And so what you can do here is assign it to a model, so you're saying, let's use this context function. I want to regress immigration on Republican as a group membership, some data, some pre training and so on. And you can various selections, and you can get out regression coefficients, okay?
This is the main website that will take you to the paper, and it will also take you to the software. And then finally, my co authors, so, Pedro Rodriguez is a research scientist at Meta. Brandon Stewart is a writer at Princeton, he's on the call, and Elisa Wirsching is a graduate student at NYU, thank you, Justin.
>> Justin Grimmer: All right thank you, Arthur. I'm gonna start with a couple questions then, Steve, I assume you'll have some as well, and then we can open it up to the audience as well. Okay, so, I mean, this is just a completely fascinating paper, and I really enjoyed it.
One of the sort of big overarching questions I had was thinking about applying the a la carte method to different baseline embeddings. And you sort of touched on this at the end by discussing how you, of course, want your own locally trained to just sort of thinking about this going out in the world.
Suppose a researcher has two different embeddings, they do the a la carte on two different embeddings. They end up with regression coefficients of different magnitude or perhaps worst case, contrasting magnitudes, how would you think about adjudicating those results? And then that actually is gonna tie into a second question, which might be easier just to take now, but I can re ask it as well.
Sort of thinking about, you do this result, and you do an excellent job within the paper and the presentation of connecting it to sort of real world implications, I'm sort of thinking through for the audience or for me, I have this technology, I get a particular result. What are the steps that should be taken in order to say, okay, this is what this means, this is the sort of evidence I'd like to bring to bear to support the interpretation of this regression?
>> Arthur Spirling: Yeah, let me deal with the second one first, actually.
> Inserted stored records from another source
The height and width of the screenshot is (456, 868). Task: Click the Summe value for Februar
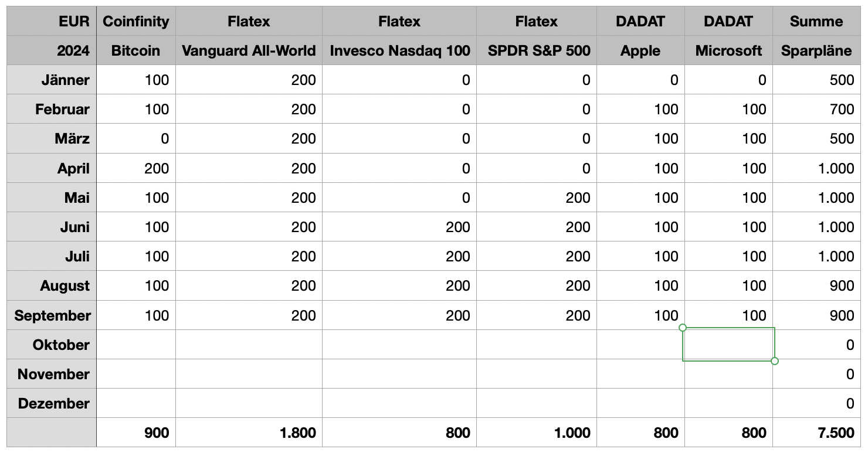(816, 110)
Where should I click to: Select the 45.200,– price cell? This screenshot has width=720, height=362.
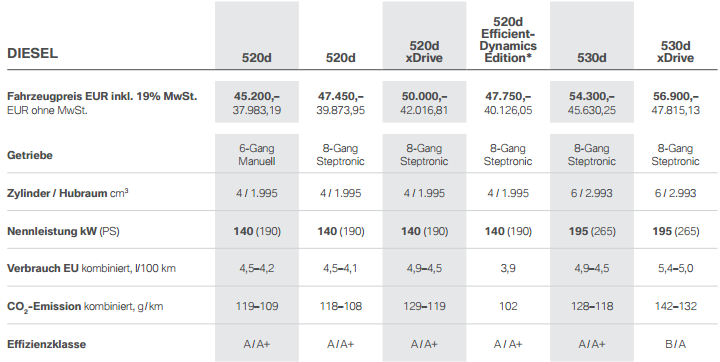257,96
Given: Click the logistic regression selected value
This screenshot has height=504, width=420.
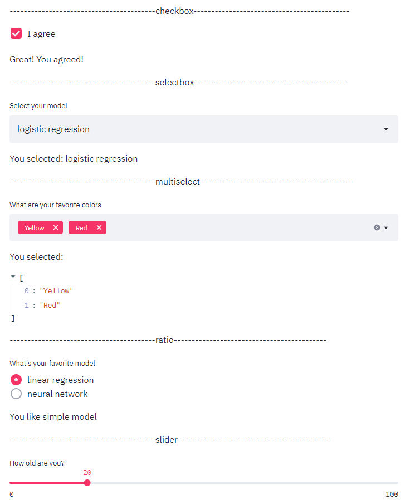Looking at the screenshot, I should 53,129.
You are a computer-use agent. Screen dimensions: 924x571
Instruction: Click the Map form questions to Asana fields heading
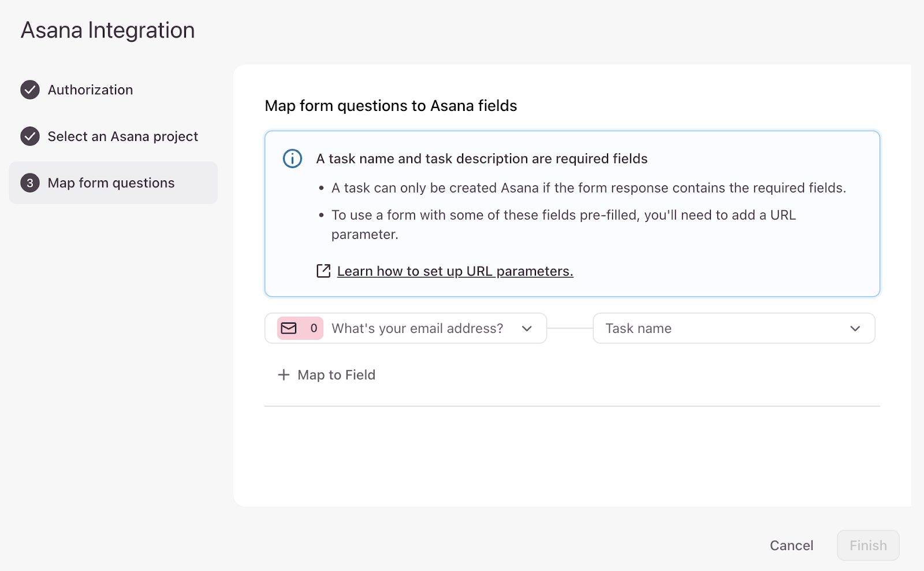click(390, 106)
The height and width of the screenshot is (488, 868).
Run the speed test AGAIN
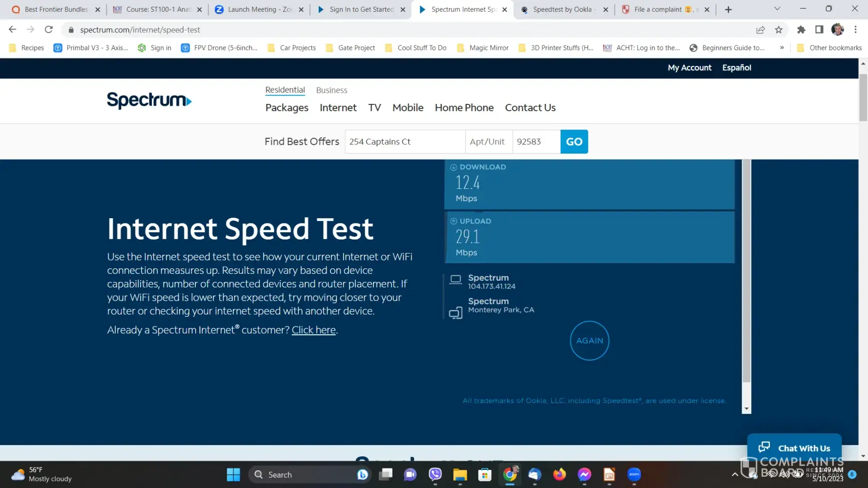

So what we suggest in the paper, I don't know how explicit we are about these are the steps, but what we do in the paper is that we focus, as many other scholars do, on thinking about things like nearest neighbors.
So basically, I mean, your own work, you've written a lot about what it means to validate these things and the importance of elevation. I think we would say, do the nearest neighbors make sense, does this embedding that you've got out for this group have the right relationship to other things that you have some reasonable prior about, right?
And so we would be, as usual with these things, nervous about telling people to go and use them who haven't, don't have at least some, for want of better wording, contextual knowledge about the case that they're studying. And in fact, I mean, yeah, so even, looking at these British MP's, there's kind of various terms of art that you need to understand in order to know whether these embeddings make sense.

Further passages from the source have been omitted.